Written instruction: Swap "first" for "second" in everything from the line containing "Click priority exclamation" down to the end of the material, leave the rest unchanged, and write those lines out again without the pictures.

Data section:
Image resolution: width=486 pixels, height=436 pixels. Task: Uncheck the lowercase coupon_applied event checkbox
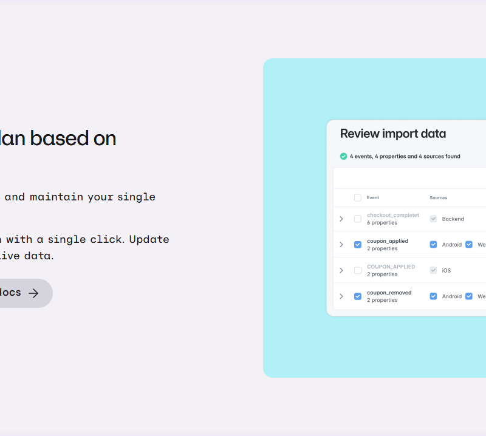pos(358,245)
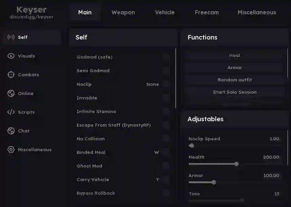Open the Noclip keybind set to None
This screenshot has width=291, height=207.
click(x=153, y=84)
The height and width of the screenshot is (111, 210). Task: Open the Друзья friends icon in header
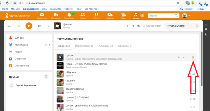[x=83, y=15]
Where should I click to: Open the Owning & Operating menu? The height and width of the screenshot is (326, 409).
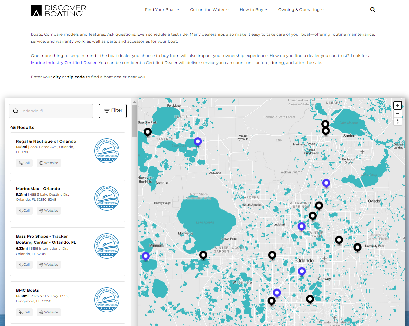coord(301,10)
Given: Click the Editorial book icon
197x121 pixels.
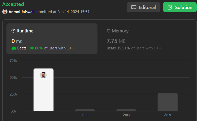Looking at the screenshot, I should [134, 7].
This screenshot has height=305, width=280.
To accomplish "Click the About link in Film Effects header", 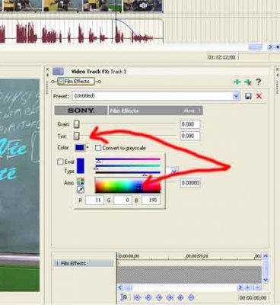I will [x=189, y=111].
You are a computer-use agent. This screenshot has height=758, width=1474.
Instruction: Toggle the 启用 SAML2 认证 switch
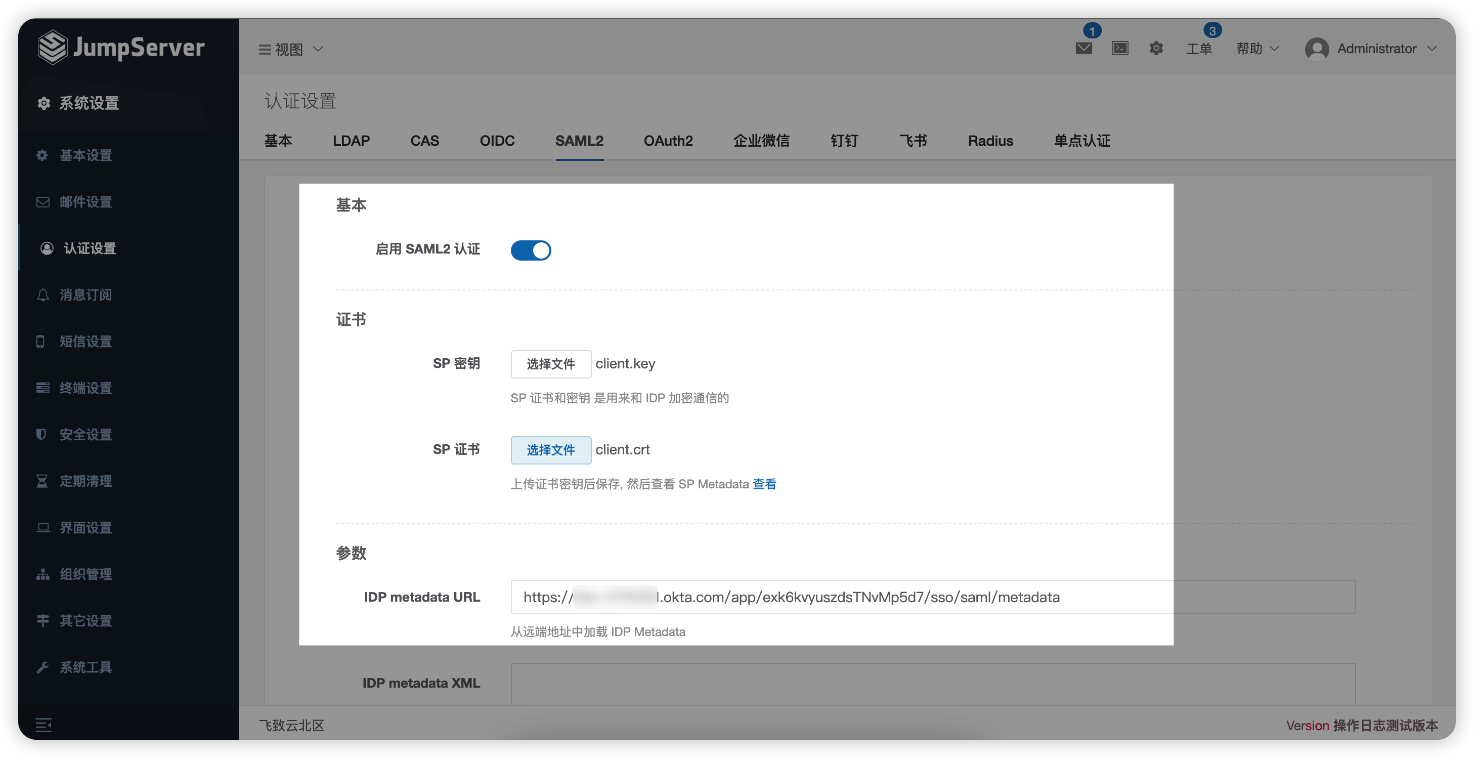pyautogui.click(x=530, y=250)
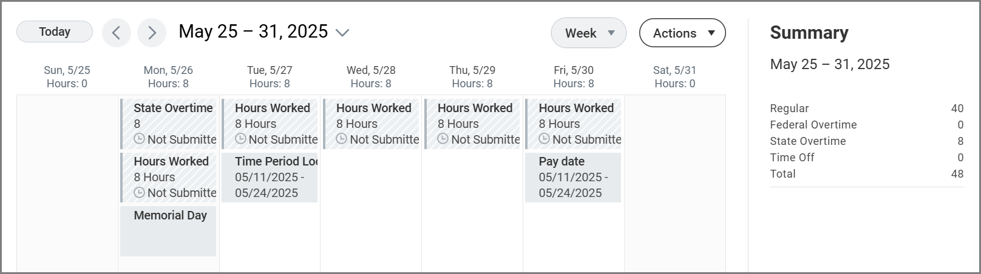Click clock icon on Monday Hours Worked entry
This screenshot has height=274, width=981.
pyautogui.click(x=139, y=193)
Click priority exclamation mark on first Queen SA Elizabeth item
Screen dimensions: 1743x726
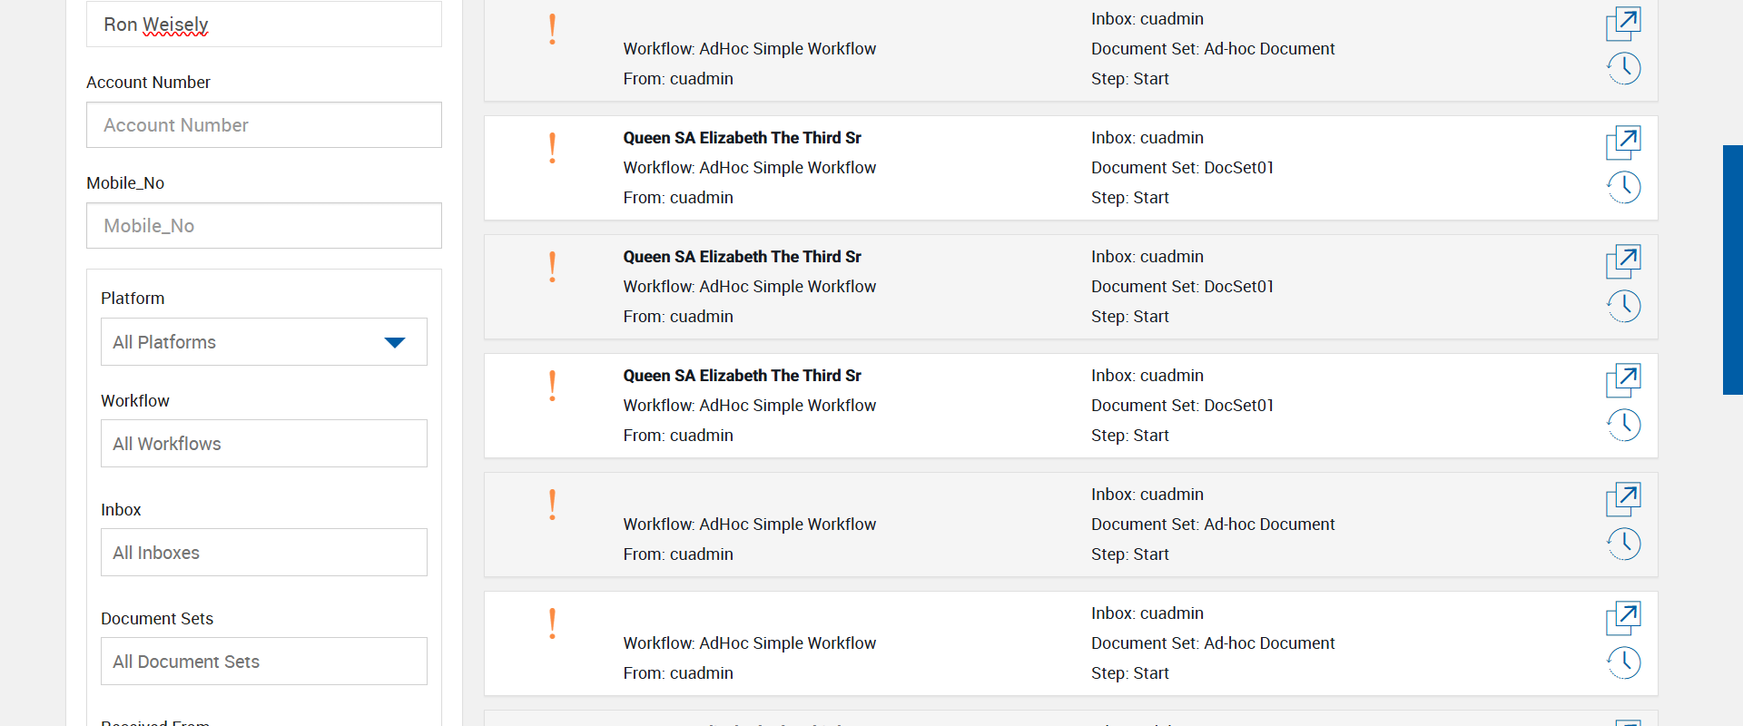click(x=552, y=148)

The response:
Click priority exclamation mark on second Queen SA Elizabeth item
Screen dimensions: 1743x726
click(x=552, y=148)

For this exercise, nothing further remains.